DATA PROVIDED:
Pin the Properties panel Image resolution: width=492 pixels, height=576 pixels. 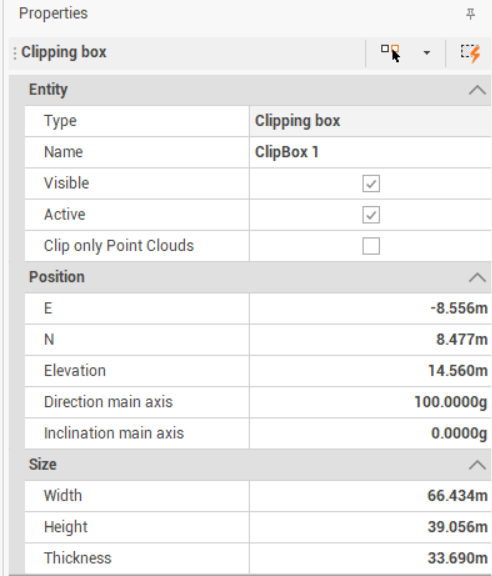[x=470, y=14]
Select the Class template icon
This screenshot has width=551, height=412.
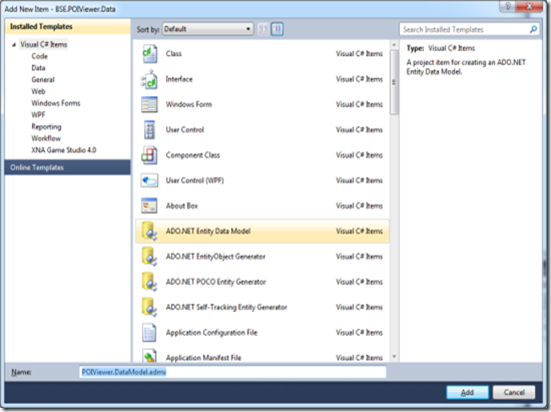150,54
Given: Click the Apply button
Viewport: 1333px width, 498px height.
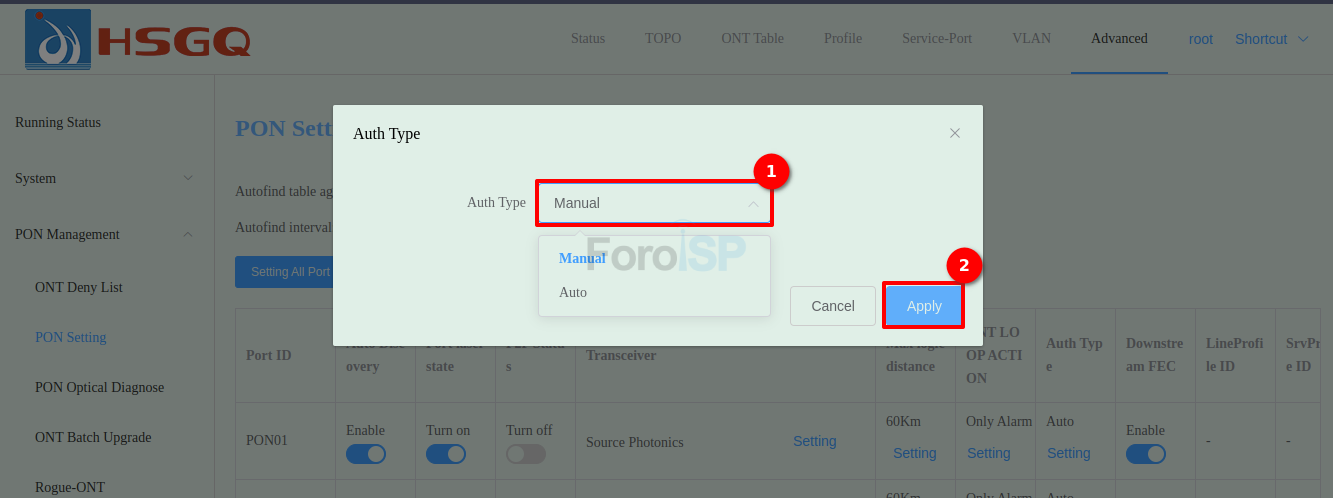Looking at the screenshot, I should [x=924, y=306].
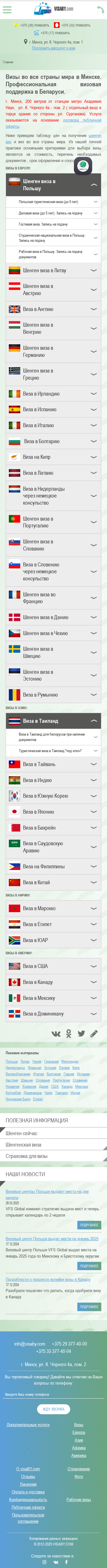The height and width of the screenshot is (1568, 107).
Task: Share via Twitter bird icon
Action: coord(81,1034)

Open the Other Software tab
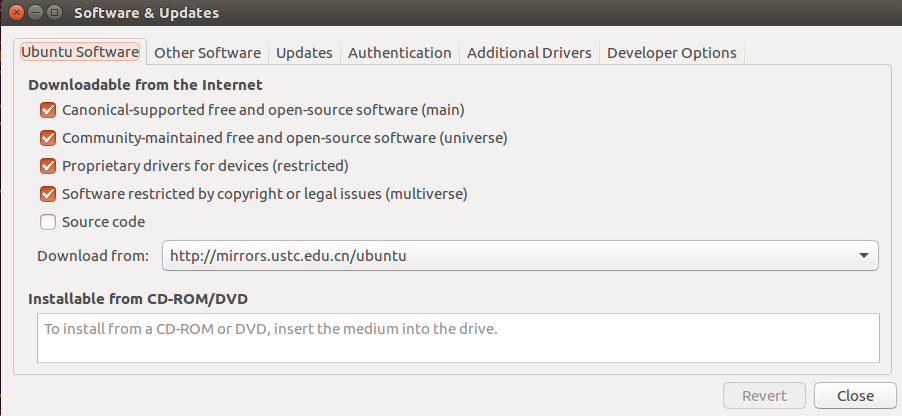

TRY IT: Begin with the line holding "Select the Class template icon" and end with the last line of the listing. Reproduce each of those lines exactly, and leave every picture out.

ANSWER BELOW:
Select the Class template icon
This screenshot has width=551, height=412.
150,54
Given: Click the Apply button
Viewport: 1333px width, 498px height.
Looking at the screenshot, I should [x=924, y=306].
The height and width of the screenshot is (1568, 107).
Task: Share via Twitter bird icon
Action: coord(81,1034)

Open the Other Software tab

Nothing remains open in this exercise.